Friday, June 29, 2012

Album Review: DIIV - Oshin


DIIV
Oshin
Rating: Grrrr

From humble beginnings as a bedroom pop project from Beach Fossil guitarist Zachary Cole Smith, DIIV (originally named Dive but changed because of a Belgian band with the same name) has since expanded to a full fledged band with 3 additional members. While there is similarity in sound with his full-time band (as well as peers Real Estate and The Drums), the nostalgia tinged quasi-surf rock they proffer is skewed more towards dream pop, emphasizing influences from acts like The Smiths, The Railway Children, Innocence Mission, and The Ocean Blue. There is a shimmering, light-on-water quality to the record which comports with Smith's quote that all the band members have water signs. The quartet's debut album Oshin is not going to win any awards for originality or for diversity, however, it transcends this limitation by being 13 tracks of pristine, dark-edged guitar pop, each song merging into the next to create one suite of tracks that sticks in the mind for a long time after the final track has faded.

For me, the album evokes warm days back in college in the late 80s, driving with friends along deserted back roads with the windows down, letting the pulse of those previously mentioned bands be our guide, never quite knowing where we would end up, or what we would do. When time seemed limitless and we all felt infallible. From the opening chords you are transported immediately into their self-contained world, with "(Druun)," acting as a roadmap and introduction to the record, the cavernous beats and shimmering waves of guitars folding in on you. Which leads right into the mesmerizing "Past Lives," which uses a melancholy palate of guitars over a driving beat, with Smith's forlorn vocals touching on themes of loss and regret: "I was your home and you locked yourself outside/And run with your ghosts/Back to a place you'd already known."



For the most part, throughout the record the emotions and themes are carried more by the meoldies and not the lyrics. When the songs have lyrics, the vocals are usually pushed back into the mix and become another musical element. Usually the lyrics are impressionistic snippets that blur in and out of focus, allowing you brief glimpses of meaning, which is always open to interpretation. There are frequent allusions to death, regret, and being haunted by or running from one's past. On "Sometime" the echoing guitars and crisp beats are underlined by Smith whispering lines like "Sometimes your birth is just a part of your death,"



while guitars wail and crash over the thundering "Oshin (Subsume)" with its half-chanted "oshin crash/salt makes blood/red with clay/black with mud,"



and a chugging bassline and beats propel the intensely paranoid and frantic "Doused,"
Smith's voice getting more and more agitated as he sings "you've gone too far/your urge to run away is back/and we all know."
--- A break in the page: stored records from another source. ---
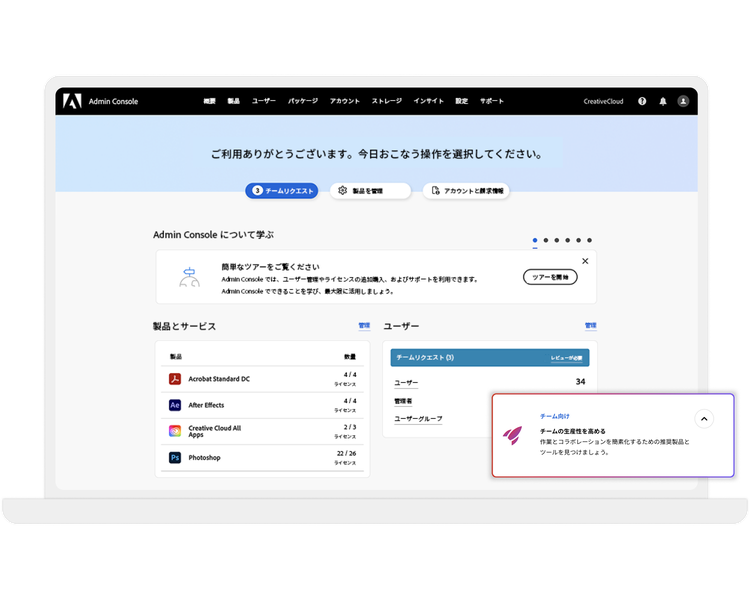Click the After Effects product icon
Viewport: 750px width, 600px height.
click(x=175, y=405)
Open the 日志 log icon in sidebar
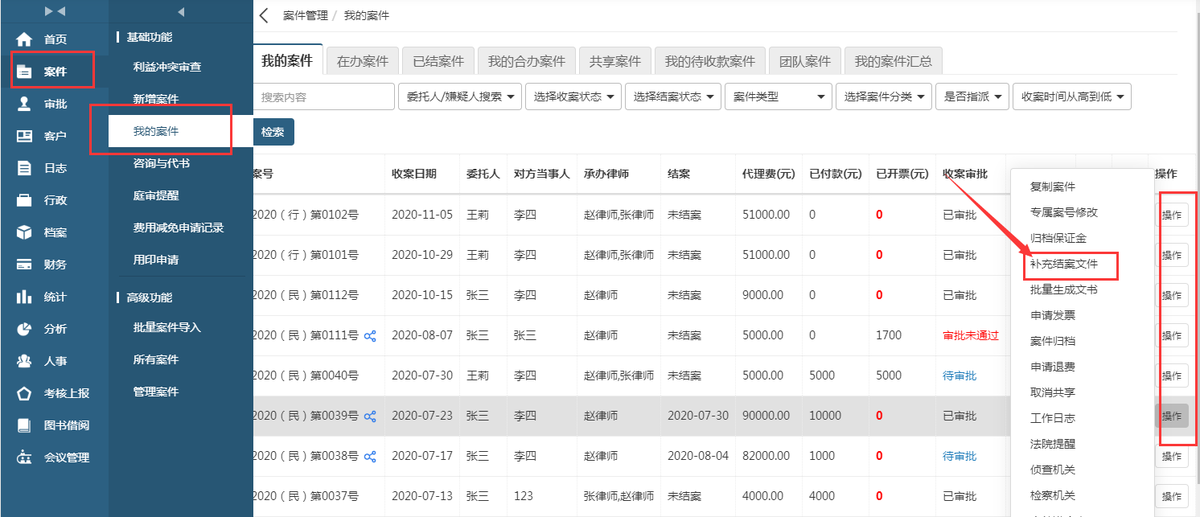 24,168
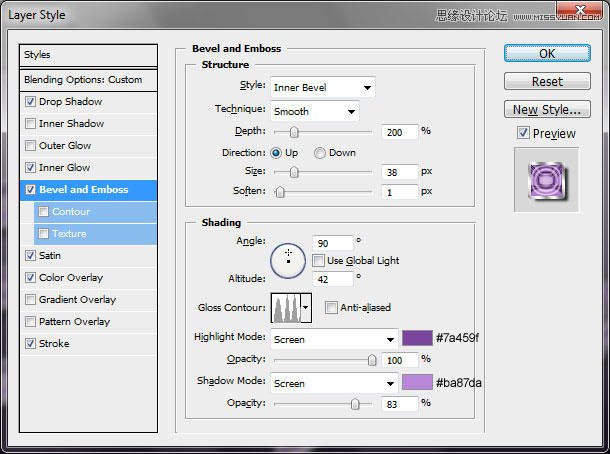The image size is (610, 454).
Task: Uncheck the Preview checkbox
Action: pos(523,133)
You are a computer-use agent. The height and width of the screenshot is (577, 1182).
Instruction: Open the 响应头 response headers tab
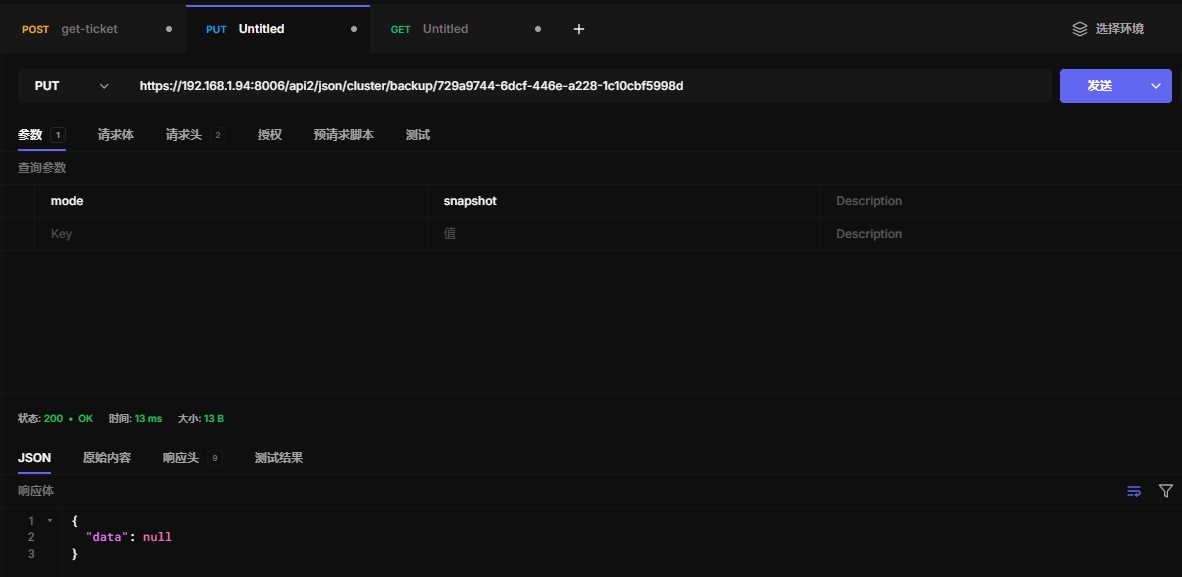tap(181, 458)
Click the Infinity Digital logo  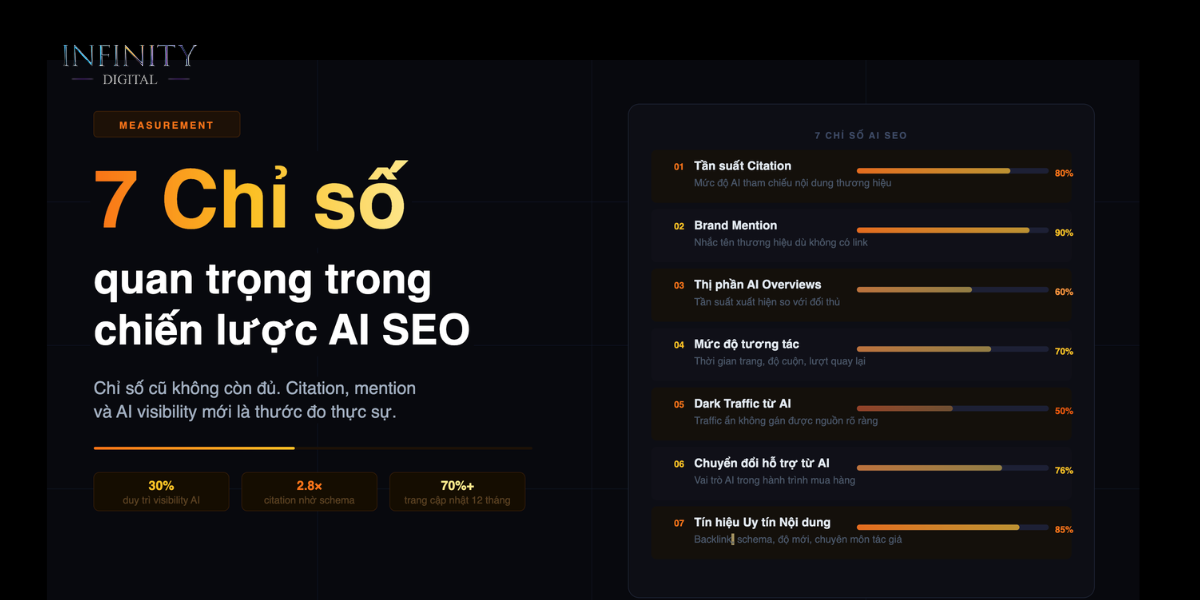coord(130,64)
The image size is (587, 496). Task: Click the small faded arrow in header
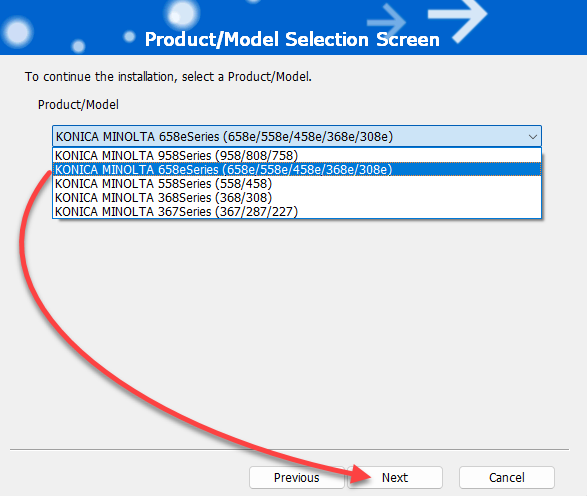[386, 22]
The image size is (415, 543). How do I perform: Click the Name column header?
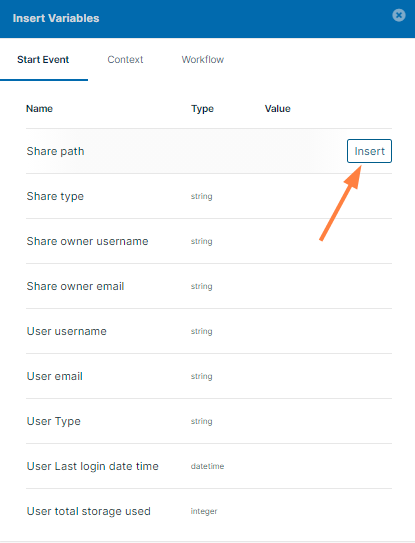[x=39, y=109]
While there is a tendency to feel like a lot of the songs bleed together, and frequently I will admit that I can't tell some of the tracks apart from each other, looking at the record as a whole it is not so much a weakness as it is just an overall aesthetic that colors the tracks. This is not to say that there are not some stylistic differences on the album. "Air Conditioning" trades the glossy shimmer for a more Krautrock inspired strut,



"How Long Have You Known," climbs into bed with a Spiritualized-esque drone,



as closing track "Home" is like a soft lullaby to sleep, the keyboards washing over quietly echoing guitars, Smith intoning "you'll never have a home until you go home," which sums up sort of the grand theme of the record that running away from the past and your problems just creates more issues.

Oshin is a gorgeously produced record whose tracks feel lived in, as if they have been part of your life forever. Once again, I was transported back to those free-flowing days when time seemed to slow, the open road was ahead, and you hadn't lived enough to have a past.

Rating Scale:

Chilfos: masterpiece; coolest thing I've heard in ages.

Woof Daddy: excellent; just a hair away from being a masterpiece.

Grrrr: very good; will definitely be considered for my top releases of the year.

Yeah Daddy Make Me Want It: good; definitely invites further listens and piques one's interest for more material.

Meh: not horrible, but certainly not great; could have either been polished, trimmed, or re-thought.

Jeez Lady: what the hell happened? Just plain bad. They should hang their heads in shame and be forced to listen to Lady Gaga ad nauseam as penance.

Tragicistani: so bad, armed villagers with pitchforks and torches should run the artist out of the country for inflicting this abomination on the human race.